The menu was small (just three items), but they all sounded so good it made selecting just one difficult! The grilled swordfish sandwich ($13) I ended up with was delicious – flaky, with fresh tomatoes and red onions served on herby, aromatic focaccia. I probably could have done without the token pre-boxed side salad though, as it didn’t really add anything.
Grilled swordfish sandwich
Amanda’s shrimp tacos ($8) were also pretty tasty. Breaded and fried shrimp had been drizzled with pico de gallo and salsa verde.
The next day, Amanda and I had lunch nearby, this time from Caplansky’s Deli, though their truck is fondly known as “Thunderin’ Thelma”. Caplansky’s is another well-established restaurant, a deli located in the trendy Kensington neighbourhood.

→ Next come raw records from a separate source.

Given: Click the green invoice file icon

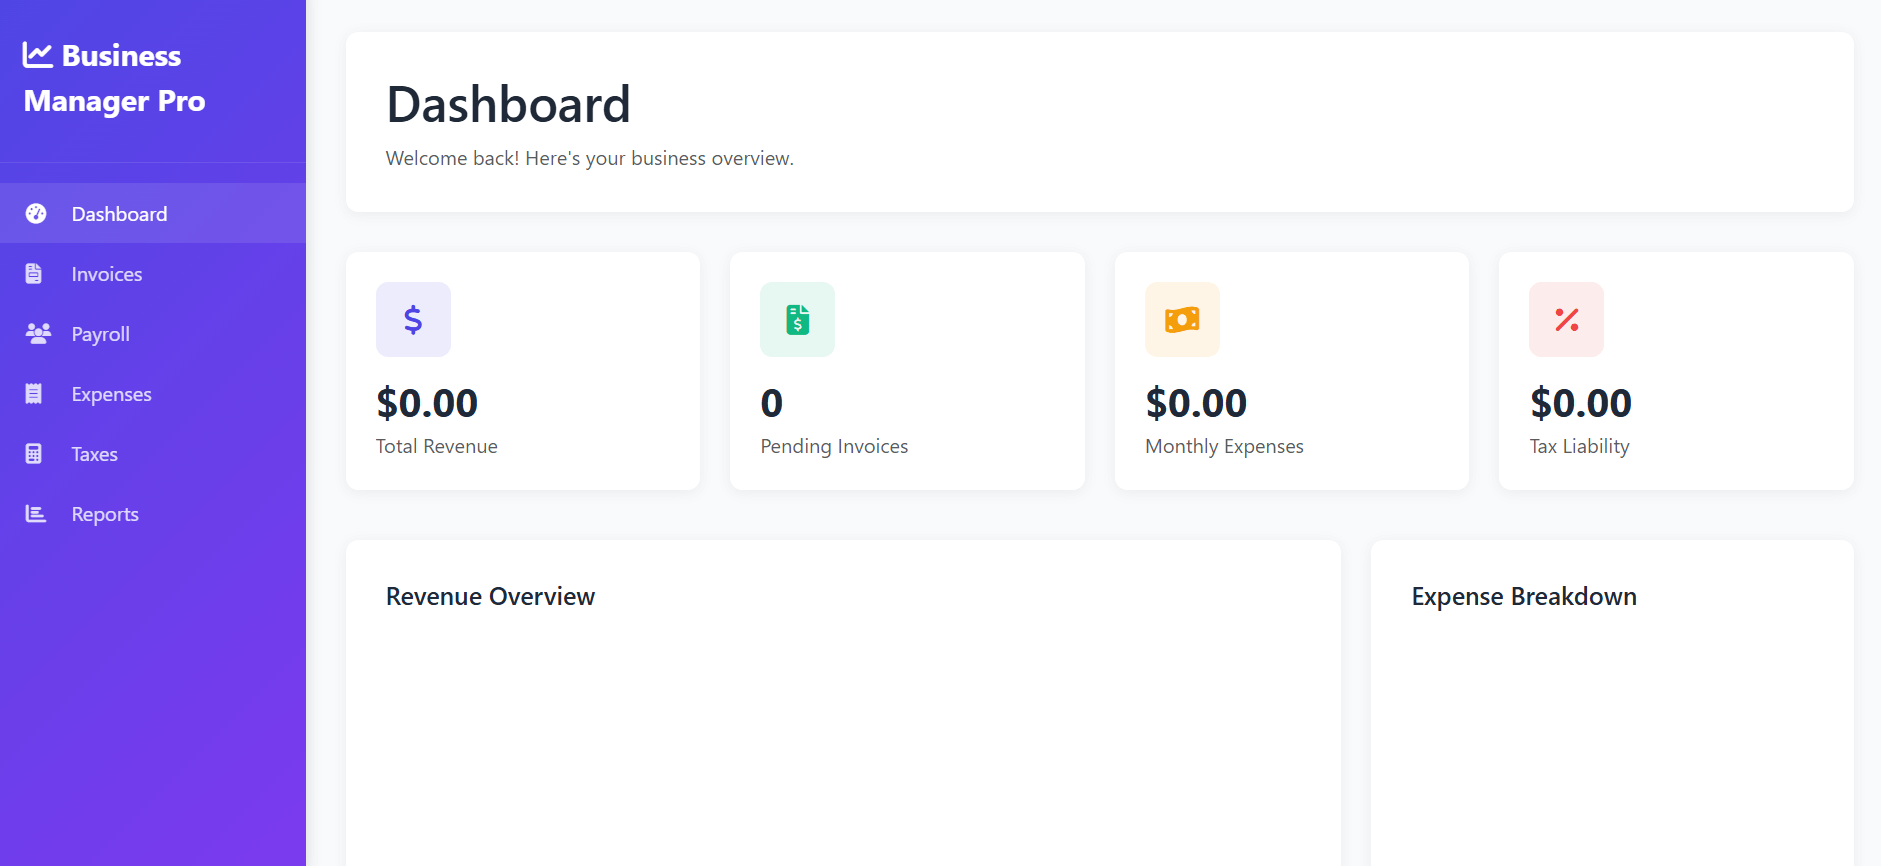Looking at the screenshot, I should (x=797, y=320).
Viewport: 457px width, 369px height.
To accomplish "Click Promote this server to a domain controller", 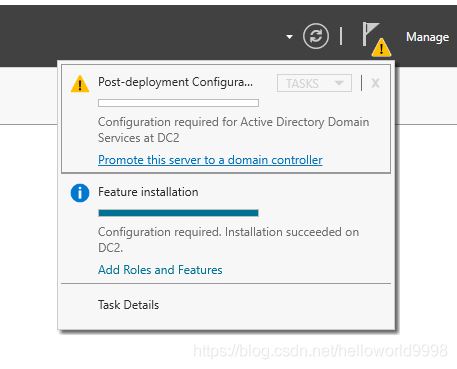I will (x=210, y=160).
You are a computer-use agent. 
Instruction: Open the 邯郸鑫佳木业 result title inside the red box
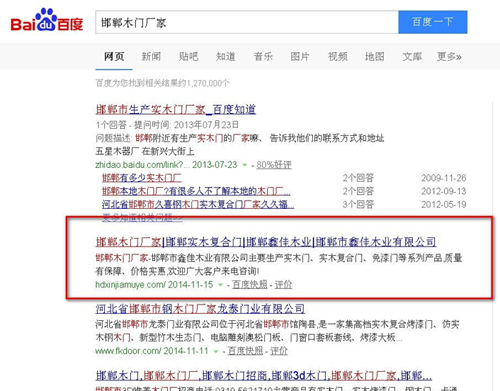266,242

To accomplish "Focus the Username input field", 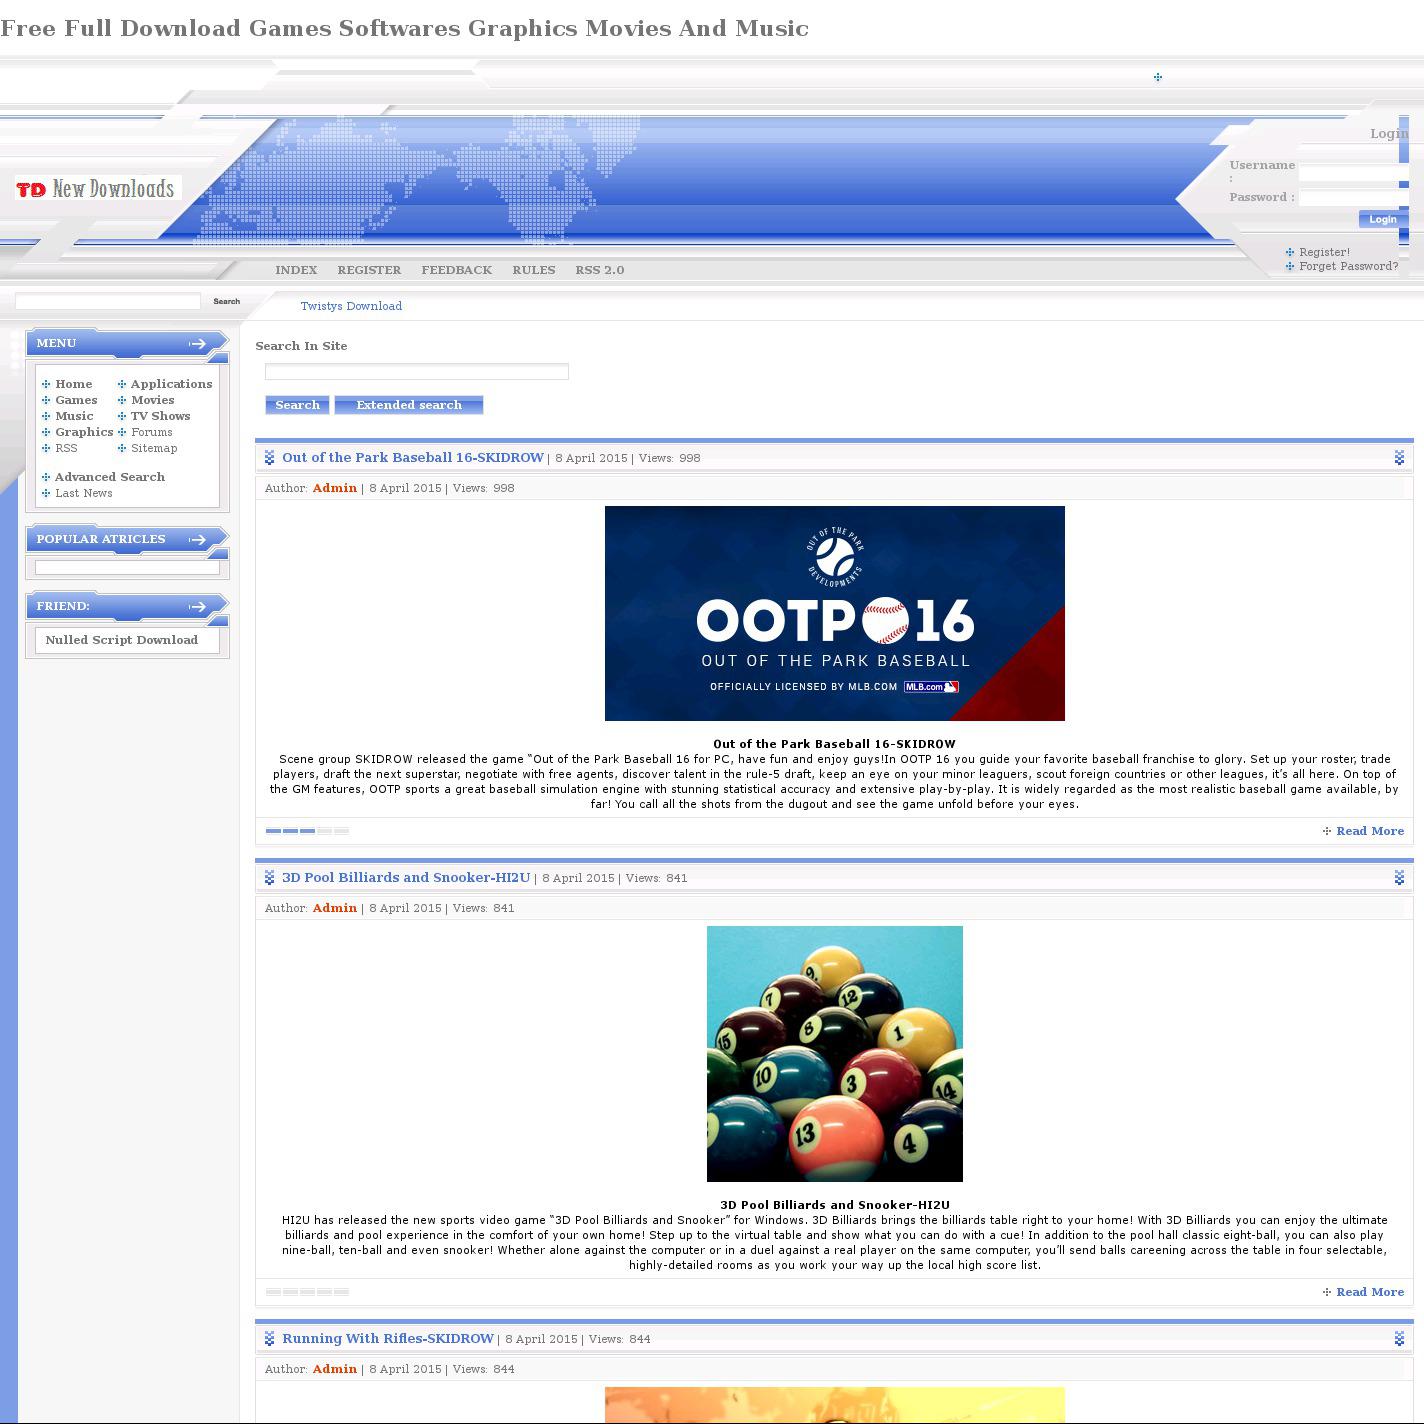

But they famously wanted to expand their business to include a mobile component, and presented their case to the Dragon’s Den investors, only to be rejected. The owners went ahead anyway, and Thelma is now regarded as one of the successes that made it even without the requested financial support.
Similarly located in a private lot (they apparently pay $300 a month to park there), we encountered a situation opposite from Buster’s –there was absolutely no line. Visibility from the street was definitely an issue (being tucked next to a building), and possibly competition as well – McDonald’s was just across the street.
The best in town
Regardless, we had heard far and wide about their Montreal smoked meat sandwiches ($7), and couldn’t wait to try them ourselves. We took our boxed lunch over to a park bench next to the Metropolitan Church and dug in.
The sandwiches were unreal. The meat was juicy, slightly honeyed, and the rye held up to the moisture – no soggy mess here!
The reuben spring rolls ($5) were overpowered by a bit too much hot mustard, but they were crispy enough. And for dessert: the maple bacon doughnuts were warm, and balanced sweet and savoury flavours well, even if we didn’t discern too much bacon flavour.